The world that surrounds Stan is eloquently evoked. It’s one where violent and criminal behavior and venomous and volatile relationships between men and women are the norm. The film also observes children playing wildly in rubble-filled abandoned lots, on railway tracks, and in back alleys, sometimes with pure joy and a sense of adventure, other times out of control and just mean, throwing rocks at each other and at passing trains. Burnett allows the action to unfold in long, lingering, often dialogue-free takes without shaping it into a tight, controlled narrative or underlining its meaning. Much of the film is shot with a hand-held camera, using grainy film stock and documentary-like cinematography, making what transpires seem natural and totally devoid of self-consciousness.

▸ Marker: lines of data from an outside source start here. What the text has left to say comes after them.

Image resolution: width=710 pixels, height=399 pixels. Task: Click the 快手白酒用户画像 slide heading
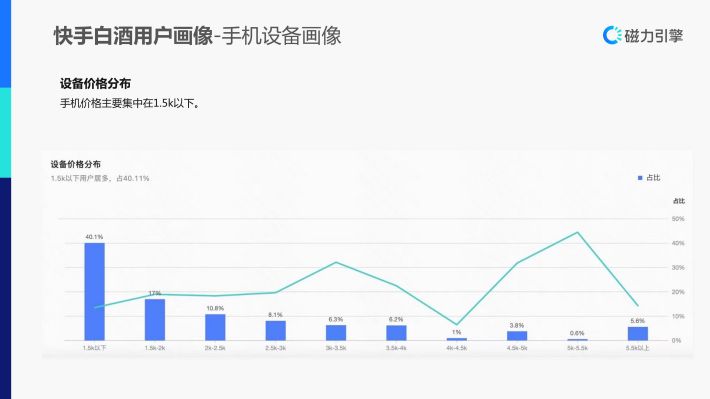click(x=133, y=36)
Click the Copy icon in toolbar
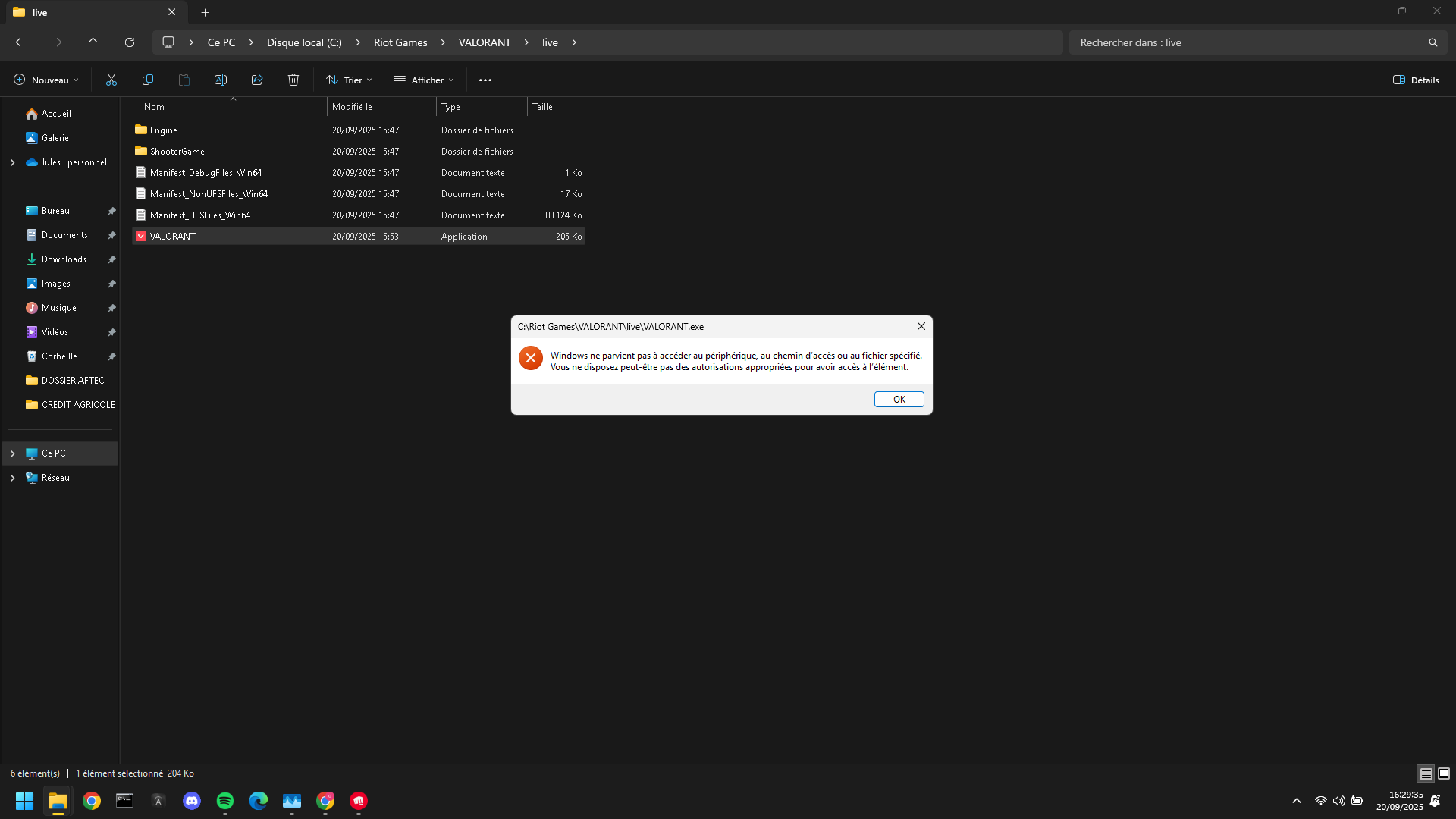This screenshot has height=819, width=1456. click(x=148, y=80)
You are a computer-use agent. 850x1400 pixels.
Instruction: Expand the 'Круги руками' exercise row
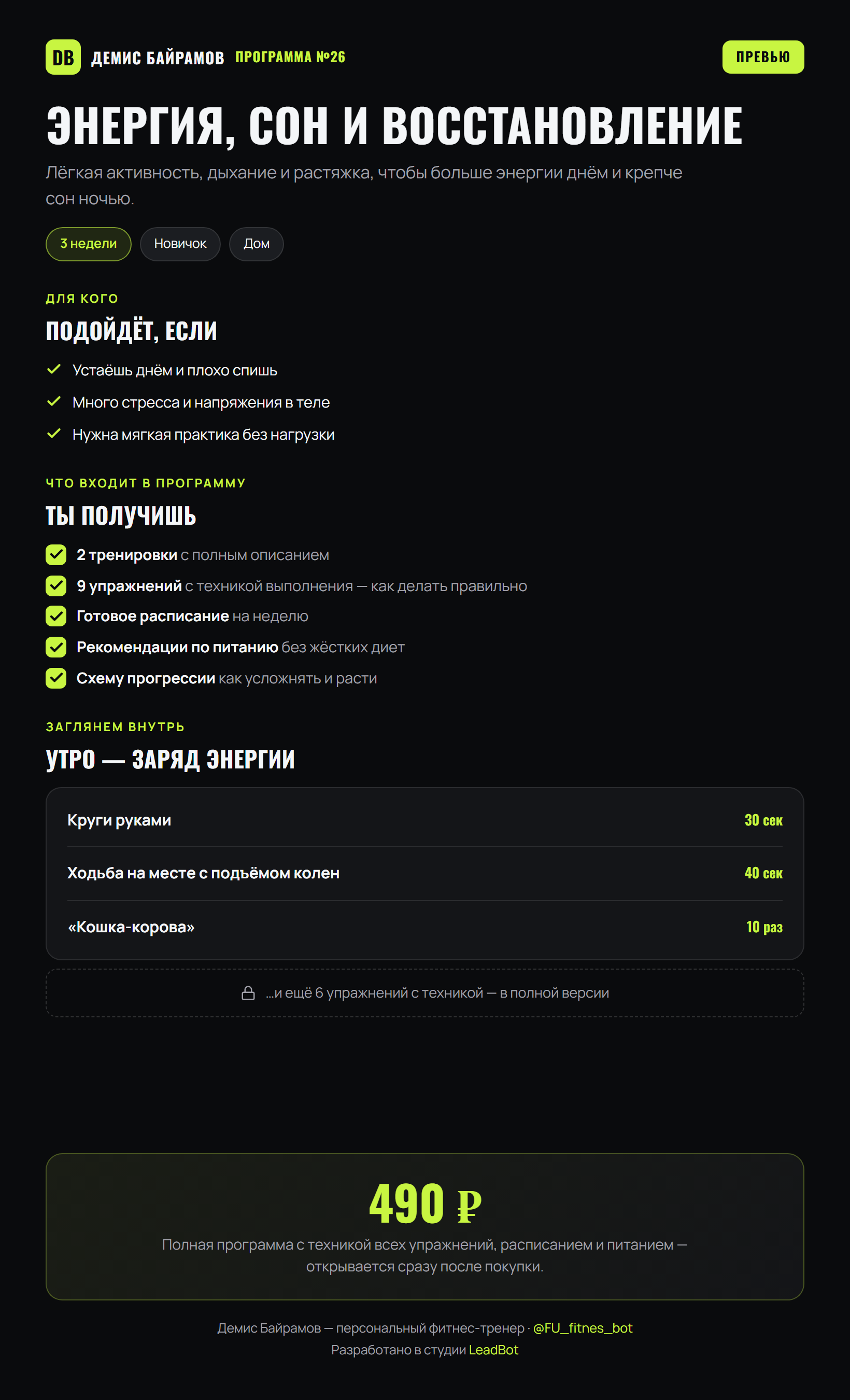tap(424, 820)
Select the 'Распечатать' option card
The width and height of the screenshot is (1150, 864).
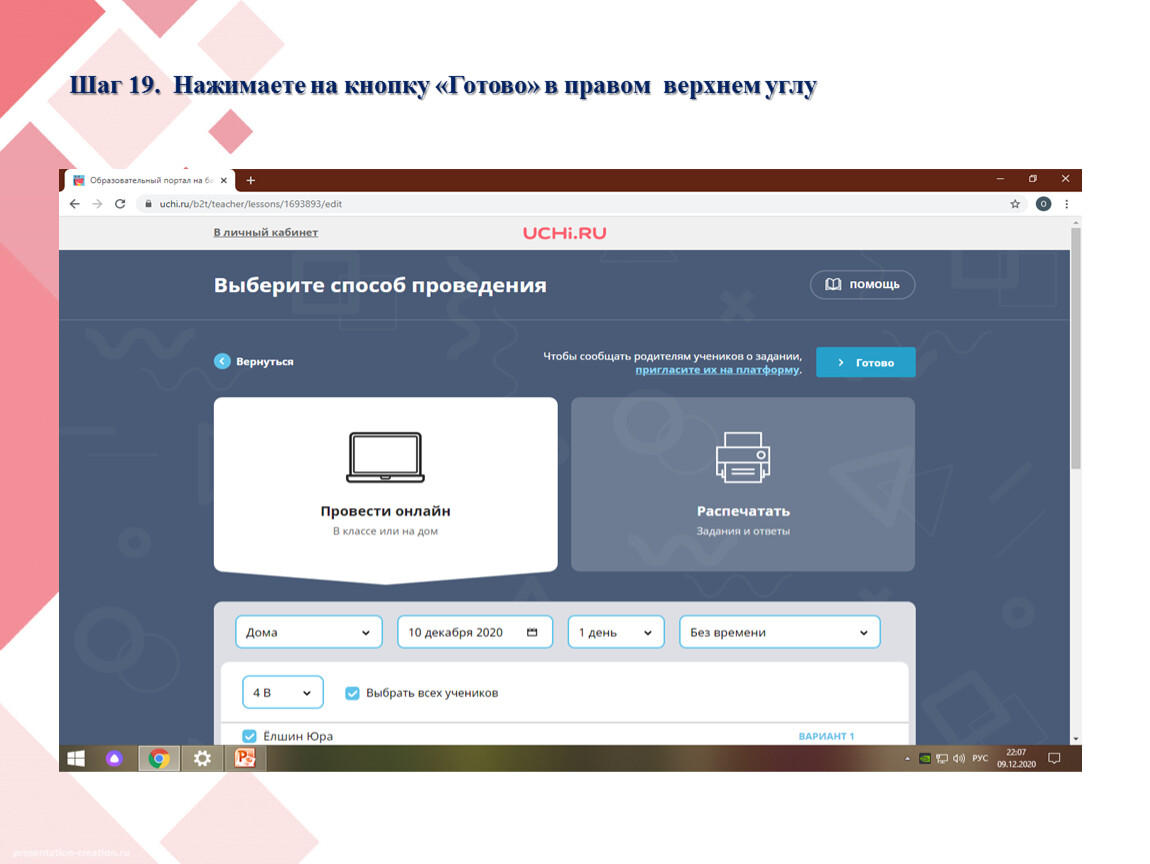point(742,486)
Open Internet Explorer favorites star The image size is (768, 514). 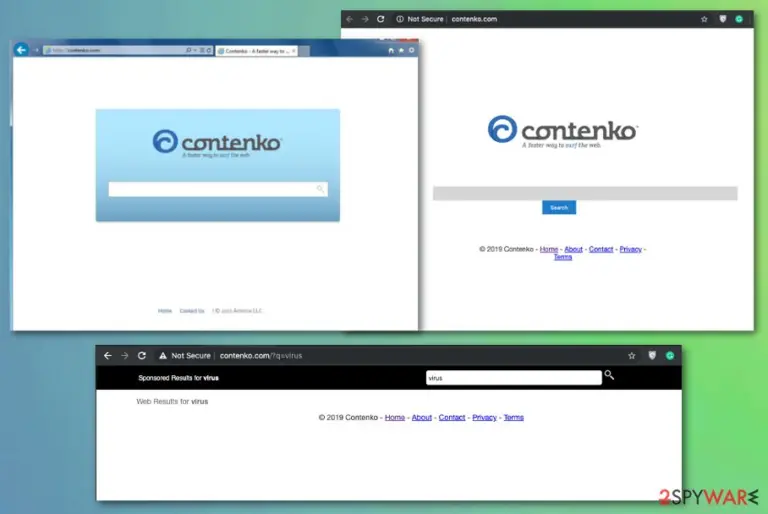pyautogui.click(x=401, y=50)
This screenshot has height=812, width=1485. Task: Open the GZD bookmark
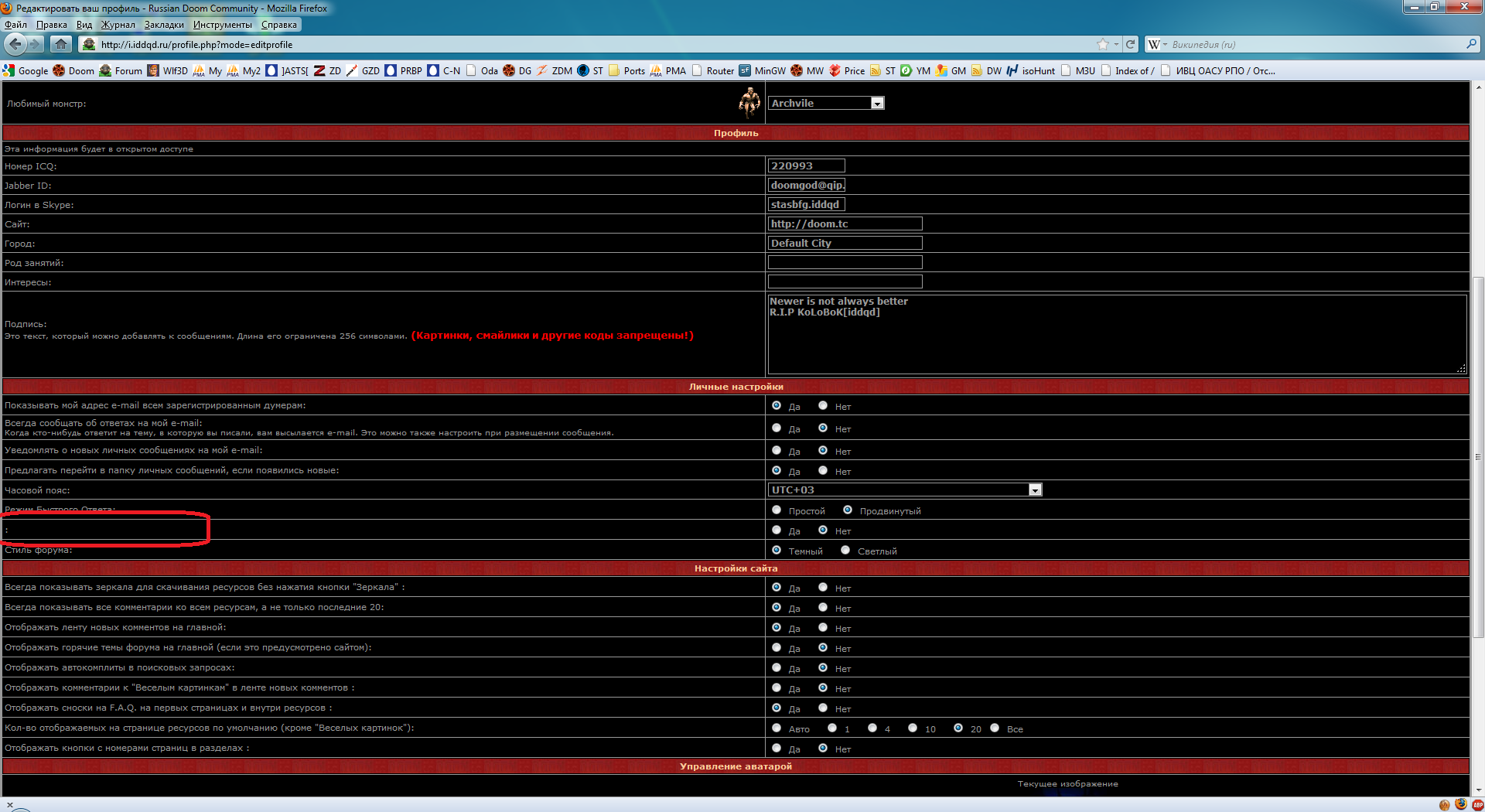(363, 71)
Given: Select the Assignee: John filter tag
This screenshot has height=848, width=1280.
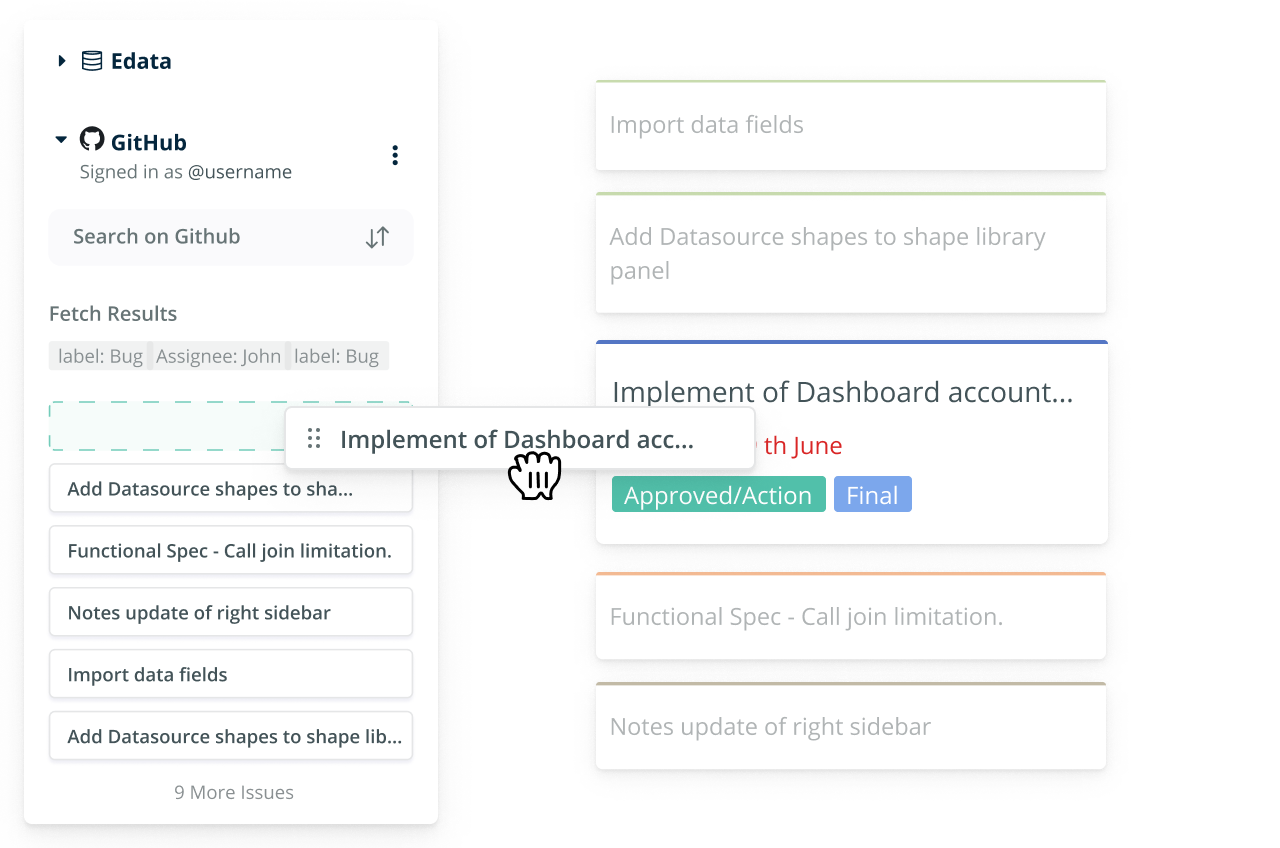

Stan himself suffers from insomnia, and sits at the family dinner table usually at an emotional remove. He’s filled with despair, and has pulled away sexually and emotionally from a wife who still loves him. He quietly feels the hopelessness of his life, which Burnett implicitly suggests is not much different than the fate of the sheep hanging from hooks in the slaughterhouse. It’s a life without genuine options, where every paltry attempt to change things, from buying a car motor to a trip to the country, turns into a minor debacle. One ever-present alternative is crime, and two brutal men offer Stan a chance to go in on a murder plot and make some money. The men appeal to Stan’s idea of manliness, and liken a man’s fists to that of an animal’s teeth. Stan is not interested, but it’s his more dramatic, aggressive wife (Kaycee Moore) who chases them away.
Stan is not alone in his anguish. He has a loyal wife, friends, and warm feelings for his sweet little daughter, who he can even make laugh. But it’s Burnett’s gift for juxtaposing music and imagery that offers a glimmer of hope amidst the film’s vision of daily desolation. Burnett wonderfully uses a soundtrack of blues and other black music sung by Etta James, Dinah Washington and Paul Robeson, among others.
When Stan dances intimately with his wife near a sunlit window, Dinah Washington’s profoundly moving “This Bitter Earth” plays on the soundtrack. Stan abruptly turns away when sexual feeling rears its head, leaving his wife to cry despondently and engage in a reverie about her Southern girlhood. What consoles us is the song whose words combine both feelings of lamentation and transcendence:
“While a voice within me cries, I’m sure someone will answer my call.”
Burnett has made a minor masterpiece that avoids sentimentalizing society’s victims, indulging in political cant, and implicitly exalting nihilistic behavior. The film conveys that there is hope and beauty buried in misery, and it does so with nary a false note.